Thursday, November 30, 2006

How to Beat a Bulldog

In my limited experience with Bulldogs I've found that a good sized switch will usually do the job. When the continuous wheezing and spiteful pissing in the corner gets to be too much; go out to the backyard Willow tree and cut something about a half-inch in diameter (it should be small enough to flex but not so large as to break bones). After it thaws ... go to town on the ingrate (you feed 'em ... walk 'em ... buy them stoopid chew toys and they repay you by crapping in the kitchen the first time you run up to the store for some sour cream? ... Pffftt). Bulldogs are stubborn as hell and they just can't learn a lesson without a good beating. I know Cesar Millan would try all that dog/owner psycho-mumbo-jumbo to fix the dog's bad habits but with Bulldogs that is never the case. It isn't your fault: The lack of oxygen to their brains simply won't allow them to learn anything without some welts on their ass to remind them. Go ahead ... report me to the SPCA.

Hockey Bulldogs are a different story. Sure ... you can take a Willow switch and give 'em a good beating but the referee will send you to the doghouse. What kind of world is that? In order to beat UMD this weekend the Seawolves (By the way ... the most well behaved mythical dog-like creature ever) will have to do 3 things in my mind: involve the D offensively; convert on the PP; and maintain focus and effort.

Coach Shyiak and the players often speak about getting their "cycle" working well as a key to getting offensive pressure. The idea is to work the puck down low until someone can break to the front of the net and then get the puck to them. It's a sound forechecking philosophy and we've seen it work for the 'Wolves. With a couple of weeks off to work on it I'm hopeful that we fans will see a couple of pucks make their way back to the point. I know forwards historically don't trust defensemen. It's a carryover from youth hockey when most passes back to the D were fumbled and mishandled. It's brutal to watch defensemen standing on the points picking their noses. So the first key to victory this week is to get the Dmen more involved when the cycle is working the puck. UMD is a good defensively (positionally) in their zone and spreading the puck around the zone should help.

The second key is (as it usually is) special teams. The Seawolf PK has been especially good this season and the sort of comittment that penalty killers have shown will need to continue. Equally important will be UAA's ability to screen Stalock and have players in position to pounce on rebounds. Against UND Coach Shyiak seemed to know that putting pucks at Greico's feet would be a good strategy and doing exactly that created a couple of easy goals. I don't have any advice as to where Stalock's weaknesses might be but the kid is a freshman ... so there's got to be something he doesn't do well. I'll trust that the hours Shyiak, Whitten and Blair spend watching tapes will have revealed something. UMD has a nice percentage on the PP but honestly a large chunk of that comes from one game; the point being that there aren't any "special" worries on the kill.

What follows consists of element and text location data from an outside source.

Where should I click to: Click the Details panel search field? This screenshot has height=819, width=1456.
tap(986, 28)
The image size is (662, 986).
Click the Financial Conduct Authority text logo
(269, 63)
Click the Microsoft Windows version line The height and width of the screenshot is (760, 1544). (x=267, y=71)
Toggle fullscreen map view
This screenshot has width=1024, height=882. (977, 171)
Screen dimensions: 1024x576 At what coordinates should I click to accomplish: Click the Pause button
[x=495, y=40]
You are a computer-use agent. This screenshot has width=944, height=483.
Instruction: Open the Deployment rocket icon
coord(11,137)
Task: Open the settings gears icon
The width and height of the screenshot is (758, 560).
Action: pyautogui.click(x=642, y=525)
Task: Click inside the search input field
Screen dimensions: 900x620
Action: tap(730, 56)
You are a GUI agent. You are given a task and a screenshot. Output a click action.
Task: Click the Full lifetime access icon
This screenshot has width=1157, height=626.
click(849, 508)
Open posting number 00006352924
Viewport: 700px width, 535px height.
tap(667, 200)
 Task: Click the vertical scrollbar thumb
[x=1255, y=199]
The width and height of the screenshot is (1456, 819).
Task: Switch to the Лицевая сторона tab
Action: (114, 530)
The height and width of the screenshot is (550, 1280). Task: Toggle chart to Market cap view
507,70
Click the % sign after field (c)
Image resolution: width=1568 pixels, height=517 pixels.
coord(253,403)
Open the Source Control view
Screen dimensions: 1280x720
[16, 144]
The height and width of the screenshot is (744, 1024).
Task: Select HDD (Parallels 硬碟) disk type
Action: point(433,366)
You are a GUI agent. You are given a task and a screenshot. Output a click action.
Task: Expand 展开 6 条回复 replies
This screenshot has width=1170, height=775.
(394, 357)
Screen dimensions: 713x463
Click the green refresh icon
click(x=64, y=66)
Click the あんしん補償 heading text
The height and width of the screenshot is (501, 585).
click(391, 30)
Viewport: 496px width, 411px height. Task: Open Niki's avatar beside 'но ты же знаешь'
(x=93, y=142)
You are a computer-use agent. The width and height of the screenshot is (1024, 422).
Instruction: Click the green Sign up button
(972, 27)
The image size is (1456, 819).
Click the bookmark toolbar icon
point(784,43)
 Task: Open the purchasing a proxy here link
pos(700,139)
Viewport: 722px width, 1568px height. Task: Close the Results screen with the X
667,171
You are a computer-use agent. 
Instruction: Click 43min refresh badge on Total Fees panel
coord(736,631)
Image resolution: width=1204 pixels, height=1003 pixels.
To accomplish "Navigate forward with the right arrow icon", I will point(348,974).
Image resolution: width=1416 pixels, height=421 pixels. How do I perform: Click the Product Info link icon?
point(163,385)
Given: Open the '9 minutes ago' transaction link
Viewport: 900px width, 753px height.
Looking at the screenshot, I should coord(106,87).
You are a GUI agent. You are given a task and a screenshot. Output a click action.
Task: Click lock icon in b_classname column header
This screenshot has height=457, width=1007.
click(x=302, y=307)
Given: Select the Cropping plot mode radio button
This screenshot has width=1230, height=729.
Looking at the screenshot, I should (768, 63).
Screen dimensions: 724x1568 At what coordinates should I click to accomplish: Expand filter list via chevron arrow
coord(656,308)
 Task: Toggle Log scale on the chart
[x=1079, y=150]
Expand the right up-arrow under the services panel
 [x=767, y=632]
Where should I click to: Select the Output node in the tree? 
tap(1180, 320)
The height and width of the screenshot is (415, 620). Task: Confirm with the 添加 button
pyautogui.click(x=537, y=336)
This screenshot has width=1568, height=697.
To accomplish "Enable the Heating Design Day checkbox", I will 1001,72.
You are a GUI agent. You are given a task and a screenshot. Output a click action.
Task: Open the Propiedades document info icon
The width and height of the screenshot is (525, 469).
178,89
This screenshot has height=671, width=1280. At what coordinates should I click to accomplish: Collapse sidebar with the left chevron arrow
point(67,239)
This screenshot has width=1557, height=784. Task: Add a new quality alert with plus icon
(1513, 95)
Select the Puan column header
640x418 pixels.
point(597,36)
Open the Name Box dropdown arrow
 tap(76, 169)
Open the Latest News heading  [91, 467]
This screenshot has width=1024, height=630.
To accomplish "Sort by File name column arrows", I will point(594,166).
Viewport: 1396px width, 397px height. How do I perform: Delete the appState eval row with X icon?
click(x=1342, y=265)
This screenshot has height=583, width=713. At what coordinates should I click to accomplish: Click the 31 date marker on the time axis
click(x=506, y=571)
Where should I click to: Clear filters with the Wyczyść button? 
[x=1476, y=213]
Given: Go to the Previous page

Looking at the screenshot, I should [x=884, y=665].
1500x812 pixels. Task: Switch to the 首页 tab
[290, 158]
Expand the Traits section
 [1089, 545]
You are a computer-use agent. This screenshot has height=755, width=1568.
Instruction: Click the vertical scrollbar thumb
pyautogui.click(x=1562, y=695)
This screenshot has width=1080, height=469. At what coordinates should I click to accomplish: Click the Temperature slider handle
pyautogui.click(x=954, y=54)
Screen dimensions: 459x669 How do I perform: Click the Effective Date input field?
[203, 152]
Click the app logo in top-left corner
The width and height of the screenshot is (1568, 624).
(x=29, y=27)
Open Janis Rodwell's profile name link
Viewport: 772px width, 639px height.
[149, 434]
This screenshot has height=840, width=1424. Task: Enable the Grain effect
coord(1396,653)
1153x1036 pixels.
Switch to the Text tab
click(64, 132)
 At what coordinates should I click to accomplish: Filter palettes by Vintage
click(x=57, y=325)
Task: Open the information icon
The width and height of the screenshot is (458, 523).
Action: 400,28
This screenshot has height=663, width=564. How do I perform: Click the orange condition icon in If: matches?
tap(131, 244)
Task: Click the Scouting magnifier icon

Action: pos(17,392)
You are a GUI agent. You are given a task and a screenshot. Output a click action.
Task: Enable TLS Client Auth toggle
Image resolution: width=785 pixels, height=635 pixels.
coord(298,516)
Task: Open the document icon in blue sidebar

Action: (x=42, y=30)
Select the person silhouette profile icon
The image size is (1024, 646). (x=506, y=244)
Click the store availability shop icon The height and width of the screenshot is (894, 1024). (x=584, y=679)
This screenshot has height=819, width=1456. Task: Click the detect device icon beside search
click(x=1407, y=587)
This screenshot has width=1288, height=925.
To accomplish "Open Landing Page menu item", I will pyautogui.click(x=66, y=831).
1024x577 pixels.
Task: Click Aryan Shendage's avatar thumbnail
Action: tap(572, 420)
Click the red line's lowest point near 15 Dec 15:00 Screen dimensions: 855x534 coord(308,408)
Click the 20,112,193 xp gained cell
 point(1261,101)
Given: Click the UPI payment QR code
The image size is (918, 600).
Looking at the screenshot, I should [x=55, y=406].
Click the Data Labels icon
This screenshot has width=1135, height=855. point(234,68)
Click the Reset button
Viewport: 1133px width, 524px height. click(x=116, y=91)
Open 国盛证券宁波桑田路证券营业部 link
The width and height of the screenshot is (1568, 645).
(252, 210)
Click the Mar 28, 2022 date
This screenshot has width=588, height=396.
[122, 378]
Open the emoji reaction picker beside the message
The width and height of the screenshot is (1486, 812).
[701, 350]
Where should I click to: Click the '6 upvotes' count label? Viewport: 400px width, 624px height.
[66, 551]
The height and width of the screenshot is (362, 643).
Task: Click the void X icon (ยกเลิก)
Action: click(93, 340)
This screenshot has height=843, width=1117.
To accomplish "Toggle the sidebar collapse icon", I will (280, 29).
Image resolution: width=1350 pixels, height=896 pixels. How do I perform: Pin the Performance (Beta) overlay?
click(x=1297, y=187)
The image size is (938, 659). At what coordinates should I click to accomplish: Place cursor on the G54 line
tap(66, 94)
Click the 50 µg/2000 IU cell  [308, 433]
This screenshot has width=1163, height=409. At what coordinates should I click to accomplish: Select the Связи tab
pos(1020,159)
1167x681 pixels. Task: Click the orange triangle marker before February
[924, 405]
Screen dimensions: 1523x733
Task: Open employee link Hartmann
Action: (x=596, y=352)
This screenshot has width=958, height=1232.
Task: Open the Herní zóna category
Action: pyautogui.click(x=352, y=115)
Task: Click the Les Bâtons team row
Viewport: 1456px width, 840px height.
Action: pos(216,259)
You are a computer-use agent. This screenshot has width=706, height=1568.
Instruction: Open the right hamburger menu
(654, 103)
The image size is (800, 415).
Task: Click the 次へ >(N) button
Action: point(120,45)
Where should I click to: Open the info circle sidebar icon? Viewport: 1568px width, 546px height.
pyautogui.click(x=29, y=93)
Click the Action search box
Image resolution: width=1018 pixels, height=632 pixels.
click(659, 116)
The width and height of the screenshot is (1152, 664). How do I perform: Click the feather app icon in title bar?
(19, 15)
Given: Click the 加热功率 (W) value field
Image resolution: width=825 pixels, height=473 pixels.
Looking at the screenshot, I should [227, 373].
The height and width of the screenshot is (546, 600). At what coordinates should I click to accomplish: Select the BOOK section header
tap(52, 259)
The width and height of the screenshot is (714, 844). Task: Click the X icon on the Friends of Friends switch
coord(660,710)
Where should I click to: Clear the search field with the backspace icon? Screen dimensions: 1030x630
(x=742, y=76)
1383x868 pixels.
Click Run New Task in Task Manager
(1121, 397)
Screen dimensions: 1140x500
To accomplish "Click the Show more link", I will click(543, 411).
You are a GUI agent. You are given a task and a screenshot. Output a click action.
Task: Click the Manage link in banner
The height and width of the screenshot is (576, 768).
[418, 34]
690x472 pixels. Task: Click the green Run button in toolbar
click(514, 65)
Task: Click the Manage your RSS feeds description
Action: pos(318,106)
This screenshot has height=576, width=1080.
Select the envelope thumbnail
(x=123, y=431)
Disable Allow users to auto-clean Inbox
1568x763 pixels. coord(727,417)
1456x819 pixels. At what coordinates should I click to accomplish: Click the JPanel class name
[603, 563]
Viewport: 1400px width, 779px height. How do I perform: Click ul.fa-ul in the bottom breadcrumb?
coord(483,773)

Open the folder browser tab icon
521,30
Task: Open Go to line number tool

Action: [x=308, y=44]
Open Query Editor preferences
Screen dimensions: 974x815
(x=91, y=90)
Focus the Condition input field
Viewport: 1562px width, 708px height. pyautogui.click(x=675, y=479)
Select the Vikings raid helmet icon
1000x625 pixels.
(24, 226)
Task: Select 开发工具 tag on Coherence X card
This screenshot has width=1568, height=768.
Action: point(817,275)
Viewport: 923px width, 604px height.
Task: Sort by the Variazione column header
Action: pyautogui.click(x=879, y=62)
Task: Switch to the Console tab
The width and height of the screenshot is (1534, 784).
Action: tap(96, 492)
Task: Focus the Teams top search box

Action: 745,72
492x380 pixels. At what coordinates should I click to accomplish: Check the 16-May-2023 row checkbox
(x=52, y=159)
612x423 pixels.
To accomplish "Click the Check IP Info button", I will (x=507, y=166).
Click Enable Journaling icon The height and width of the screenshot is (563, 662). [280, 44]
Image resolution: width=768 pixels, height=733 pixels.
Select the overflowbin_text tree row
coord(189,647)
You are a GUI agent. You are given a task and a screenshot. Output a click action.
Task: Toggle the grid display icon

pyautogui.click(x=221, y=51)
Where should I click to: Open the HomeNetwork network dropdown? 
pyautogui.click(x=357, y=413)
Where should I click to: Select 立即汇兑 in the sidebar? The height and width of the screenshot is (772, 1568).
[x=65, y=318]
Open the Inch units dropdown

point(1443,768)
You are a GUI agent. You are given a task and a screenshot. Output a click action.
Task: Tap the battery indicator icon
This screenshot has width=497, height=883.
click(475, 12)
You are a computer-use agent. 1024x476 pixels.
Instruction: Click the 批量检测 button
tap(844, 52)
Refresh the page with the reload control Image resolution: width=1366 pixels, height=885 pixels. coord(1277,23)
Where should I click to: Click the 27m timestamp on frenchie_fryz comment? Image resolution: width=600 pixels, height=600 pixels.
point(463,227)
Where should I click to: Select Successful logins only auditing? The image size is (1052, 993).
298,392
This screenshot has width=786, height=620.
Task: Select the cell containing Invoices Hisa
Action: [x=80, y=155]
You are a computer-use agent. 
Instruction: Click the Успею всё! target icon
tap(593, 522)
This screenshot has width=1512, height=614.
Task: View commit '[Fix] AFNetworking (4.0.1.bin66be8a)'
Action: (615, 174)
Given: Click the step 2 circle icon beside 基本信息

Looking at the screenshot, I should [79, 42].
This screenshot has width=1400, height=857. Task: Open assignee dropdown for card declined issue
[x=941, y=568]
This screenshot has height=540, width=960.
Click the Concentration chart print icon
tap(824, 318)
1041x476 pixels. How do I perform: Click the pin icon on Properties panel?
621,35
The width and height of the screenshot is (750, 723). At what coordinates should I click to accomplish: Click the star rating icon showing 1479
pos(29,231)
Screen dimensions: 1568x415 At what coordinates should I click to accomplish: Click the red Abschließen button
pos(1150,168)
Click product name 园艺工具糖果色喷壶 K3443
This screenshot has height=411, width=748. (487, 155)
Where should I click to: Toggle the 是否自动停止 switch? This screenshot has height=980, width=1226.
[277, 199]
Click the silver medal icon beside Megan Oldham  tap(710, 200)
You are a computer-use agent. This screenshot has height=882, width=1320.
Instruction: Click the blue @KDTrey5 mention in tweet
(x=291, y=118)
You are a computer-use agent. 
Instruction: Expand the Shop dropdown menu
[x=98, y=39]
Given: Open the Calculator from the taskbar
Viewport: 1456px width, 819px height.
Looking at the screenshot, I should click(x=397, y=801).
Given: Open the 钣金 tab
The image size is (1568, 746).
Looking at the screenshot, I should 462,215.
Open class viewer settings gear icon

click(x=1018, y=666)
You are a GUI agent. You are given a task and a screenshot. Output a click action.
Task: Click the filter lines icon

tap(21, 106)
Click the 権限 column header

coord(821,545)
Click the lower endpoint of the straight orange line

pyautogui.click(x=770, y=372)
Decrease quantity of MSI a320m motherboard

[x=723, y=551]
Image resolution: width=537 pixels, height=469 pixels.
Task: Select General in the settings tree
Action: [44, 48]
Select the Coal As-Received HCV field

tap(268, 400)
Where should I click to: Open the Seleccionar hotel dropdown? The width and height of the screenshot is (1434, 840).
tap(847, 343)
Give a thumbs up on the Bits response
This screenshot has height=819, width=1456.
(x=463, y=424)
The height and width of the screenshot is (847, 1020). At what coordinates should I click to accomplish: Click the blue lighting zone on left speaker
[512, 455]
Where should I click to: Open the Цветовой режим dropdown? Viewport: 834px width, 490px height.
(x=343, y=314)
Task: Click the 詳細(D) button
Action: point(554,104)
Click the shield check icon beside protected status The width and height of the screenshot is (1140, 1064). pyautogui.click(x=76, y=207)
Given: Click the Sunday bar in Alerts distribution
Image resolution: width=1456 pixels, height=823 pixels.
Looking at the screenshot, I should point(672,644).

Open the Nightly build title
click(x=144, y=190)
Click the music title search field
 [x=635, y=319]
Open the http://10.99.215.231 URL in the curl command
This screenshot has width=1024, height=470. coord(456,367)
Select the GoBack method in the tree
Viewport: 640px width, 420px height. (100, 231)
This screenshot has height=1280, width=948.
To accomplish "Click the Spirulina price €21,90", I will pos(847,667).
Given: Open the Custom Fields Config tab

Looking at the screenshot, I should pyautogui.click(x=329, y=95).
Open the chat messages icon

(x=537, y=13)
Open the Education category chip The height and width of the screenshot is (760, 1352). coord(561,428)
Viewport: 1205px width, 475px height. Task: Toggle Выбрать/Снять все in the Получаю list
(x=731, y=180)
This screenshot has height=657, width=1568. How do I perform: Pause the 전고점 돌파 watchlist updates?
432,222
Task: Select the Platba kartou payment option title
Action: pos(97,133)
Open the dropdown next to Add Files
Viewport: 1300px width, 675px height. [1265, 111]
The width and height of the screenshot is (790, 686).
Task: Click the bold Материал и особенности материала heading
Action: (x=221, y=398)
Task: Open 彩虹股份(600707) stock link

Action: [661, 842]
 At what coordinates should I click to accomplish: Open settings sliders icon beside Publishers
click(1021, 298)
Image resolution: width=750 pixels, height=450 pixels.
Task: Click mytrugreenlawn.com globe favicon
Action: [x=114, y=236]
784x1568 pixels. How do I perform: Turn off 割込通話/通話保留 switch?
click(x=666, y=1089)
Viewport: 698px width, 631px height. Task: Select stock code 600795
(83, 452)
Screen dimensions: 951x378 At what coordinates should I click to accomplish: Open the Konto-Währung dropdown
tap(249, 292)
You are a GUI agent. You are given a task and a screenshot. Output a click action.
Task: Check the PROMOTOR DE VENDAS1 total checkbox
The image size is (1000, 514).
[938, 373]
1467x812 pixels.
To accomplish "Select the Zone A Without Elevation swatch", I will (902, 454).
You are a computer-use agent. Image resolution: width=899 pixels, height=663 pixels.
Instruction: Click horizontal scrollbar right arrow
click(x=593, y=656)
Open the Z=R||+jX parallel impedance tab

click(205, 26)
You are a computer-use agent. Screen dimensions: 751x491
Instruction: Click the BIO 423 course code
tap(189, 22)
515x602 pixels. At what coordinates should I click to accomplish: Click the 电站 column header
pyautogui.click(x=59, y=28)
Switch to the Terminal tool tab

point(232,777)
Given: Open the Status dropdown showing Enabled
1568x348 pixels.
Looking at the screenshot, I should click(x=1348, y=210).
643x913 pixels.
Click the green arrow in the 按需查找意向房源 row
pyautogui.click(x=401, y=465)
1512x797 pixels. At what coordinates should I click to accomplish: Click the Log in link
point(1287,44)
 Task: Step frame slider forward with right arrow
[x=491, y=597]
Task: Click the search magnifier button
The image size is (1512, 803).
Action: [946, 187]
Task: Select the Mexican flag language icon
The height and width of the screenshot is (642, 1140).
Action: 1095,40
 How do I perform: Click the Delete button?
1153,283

The 3rd key this weekend is focus. 60 minutes of 110% on Friday night and 60 minutes of the same on Saturday. It's an important series in terms of points for UAA and every player is going to need to put out that sort of effort on every shift if the Seawolves want to improve/maintain thier league standing. I haven't seen much in terms of not being focused from the players during games this year (nice double negative eh?). Coach Shyiak seems to have everyone on the same page when it comes to playing hard for the whole game. With the extra week of rest sometimes a team can come out flat at first. That will be just the kind of opportunity that UMD will be looking for. It's a door that UAA can't afford to leave open.

1 comment:

Anonymous said...

What an ugly win by the Seawolves. Let's hope they play better tomorrow night.